Broadway Baby
- Website type: Reviewing Publication
- Available in: English
- Owner: Web Editors Ltd
- Editors: Richard Beck (Editor-in-Chief), Levi Bailey (Managing Editor), Taylor Hunter (Senior Editor, Head of Business), James MacFarlane (Scotland Editor), Nick Abrams (Brighton),
- Website: www.broadwaybaby.com
- Commercial: yes
- Registration: Optional
- Launched: 1 August 2004; 22 years ago
- Current status: Active
- Content license: Copyright

= Broadway Baby =

Broadway Baby is a British online review guide and arts news website which launched in 2004. It is the most prolific reviewing publication at the Edinburgh Festival Fringe from 2012 onward. It contains reviews of music, comedy, theatre and dance at the Edinburgh Festival Fringe, Brighton Fringe, Camden Fringe and year-round in London and Central Scotland. Formerly, a printed version was also published.

==Company history==
Broadway Baby was founded to cover the Edinburgh Festival Fringe in 2004. In 2006 Broadway Baby started one of the first video podcasts of the Edinburgh Festival Fringe. In 2008 coverage started of the Brighton Fringe and in 2012 Broadway Baby launched year-round review coverage in London. In August 2012, Broadway Baby also comprehensively covered the Camden Fringe for the first time. The appointment of a Scotland Editor in 2014 has ensured some coverage of theatre in Edinburgh outside of August, and also from the major producing theatres in Glasgow and Dundee. Since 2016 Broadway Baby have been proactively reviewing shows in London's West End.

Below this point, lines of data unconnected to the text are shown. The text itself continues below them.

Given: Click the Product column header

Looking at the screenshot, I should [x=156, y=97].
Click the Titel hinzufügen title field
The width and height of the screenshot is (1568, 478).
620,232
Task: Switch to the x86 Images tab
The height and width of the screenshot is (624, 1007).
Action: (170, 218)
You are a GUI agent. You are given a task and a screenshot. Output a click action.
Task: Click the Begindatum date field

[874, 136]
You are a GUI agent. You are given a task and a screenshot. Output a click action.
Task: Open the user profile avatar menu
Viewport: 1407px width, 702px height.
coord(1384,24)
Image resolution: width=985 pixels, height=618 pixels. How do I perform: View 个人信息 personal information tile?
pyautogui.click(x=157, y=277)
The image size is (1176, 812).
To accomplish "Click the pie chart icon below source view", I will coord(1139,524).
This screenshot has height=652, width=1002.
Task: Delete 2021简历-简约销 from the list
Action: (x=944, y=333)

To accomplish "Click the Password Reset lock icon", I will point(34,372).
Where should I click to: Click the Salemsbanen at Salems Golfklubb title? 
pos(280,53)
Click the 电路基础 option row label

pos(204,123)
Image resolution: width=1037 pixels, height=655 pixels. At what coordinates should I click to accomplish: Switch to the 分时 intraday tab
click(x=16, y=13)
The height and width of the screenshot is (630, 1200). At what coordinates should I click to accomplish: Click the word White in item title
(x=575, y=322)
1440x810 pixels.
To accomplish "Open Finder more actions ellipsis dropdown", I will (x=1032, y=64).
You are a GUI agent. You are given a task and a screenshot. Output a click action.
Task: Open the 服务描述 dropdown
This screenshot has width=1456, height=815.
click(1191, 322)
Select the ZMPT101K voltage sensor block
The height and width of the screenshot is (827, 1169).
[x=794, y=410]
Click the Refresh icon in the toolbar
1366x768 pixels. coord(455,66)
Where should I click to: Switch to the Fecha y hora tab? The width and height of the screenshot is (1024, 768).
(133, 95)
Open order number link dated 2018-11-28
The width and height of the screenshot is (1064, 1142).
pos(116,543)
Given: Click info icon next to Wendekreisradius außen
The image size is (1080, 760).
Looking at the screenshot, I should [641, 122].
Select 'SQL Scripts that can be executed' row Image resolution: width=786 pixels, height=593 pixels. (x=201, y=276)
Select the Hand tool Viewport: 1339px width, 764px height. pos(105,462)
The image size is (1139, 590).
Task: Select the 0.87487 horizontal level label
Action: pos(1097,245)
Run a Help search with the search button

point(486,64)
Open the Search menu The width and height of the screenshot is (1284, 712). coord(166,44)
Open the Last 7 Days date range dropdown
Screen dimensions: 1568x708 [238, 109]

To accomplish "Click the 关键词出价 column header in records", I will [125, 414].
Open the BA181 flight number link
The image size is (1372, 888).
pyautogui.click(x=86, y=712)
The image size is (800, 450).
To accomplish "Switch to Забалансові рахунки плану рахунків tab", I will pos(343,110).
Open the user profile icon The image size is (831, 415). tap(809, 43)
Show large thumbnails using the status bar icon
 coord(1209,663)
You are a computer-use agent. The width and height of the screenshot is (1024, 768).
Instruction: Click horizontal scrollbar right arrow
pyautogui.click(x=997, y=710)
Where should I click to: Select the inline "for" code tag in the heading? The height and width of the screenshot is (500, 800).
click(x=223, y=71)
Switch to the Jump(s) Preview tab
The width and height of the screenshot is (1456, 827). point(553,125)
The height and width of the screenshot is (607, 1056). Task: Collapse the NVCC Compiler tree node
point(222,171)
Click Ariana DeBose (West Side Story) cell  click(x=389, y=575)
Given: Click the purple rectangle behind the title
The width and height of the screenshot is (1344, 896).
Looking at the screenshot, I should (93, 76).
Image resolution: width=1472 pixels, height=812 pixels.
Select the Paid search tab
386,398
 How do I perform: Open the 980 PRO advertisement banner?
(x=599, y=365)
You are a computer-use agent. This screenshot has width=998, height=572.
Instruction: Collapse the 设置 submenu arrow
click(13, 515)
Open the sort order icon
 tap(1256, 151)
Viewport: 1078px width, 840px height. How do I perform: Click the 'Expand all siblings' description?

Broadway Baby recruits a volunteer review team who have practical experience in performance and the ability to communicate through the written word. During the Edinburgh Festival Fringe the team includes approximately 100 reviewers and 20 editorial staff who schedule and edit reviews.

Broadway Baby was a founder member of the now defunct Festival Media Network.

==Circulation==
Readership of Broadway Baby varies during the year with a peak in August during the Edinburgh Festival Fringe. Website visitors in August 2015 were in excess of 200,000 with over 6.7 million page views. Broadway Baby published a printed review guide called Broadway Baby Review from 2005-2014. 20,000 copies were distributed every other day to the main festival venues.

==Content==
Broadway Baby lists events free-of-charge using data obtained direct from the various Fringe organisations. Review content is attached directly to a listing. Broadway Baby also allows the audience to review shows in addition to their in-house team of reviewers.

In 2012 Broadway Baby became the largest reviewer at the Edinburgh Festival Fringe after publishing over 1900 reviews during August alone, overtaking ThreeWeeks which had previously been the largest reviewer at the Festival. As of 2018, following a reduction in the volume of Fringe reviews it does, it is no longer the most prolific reviewer at the Fringe.

It ceased print publication in 2014.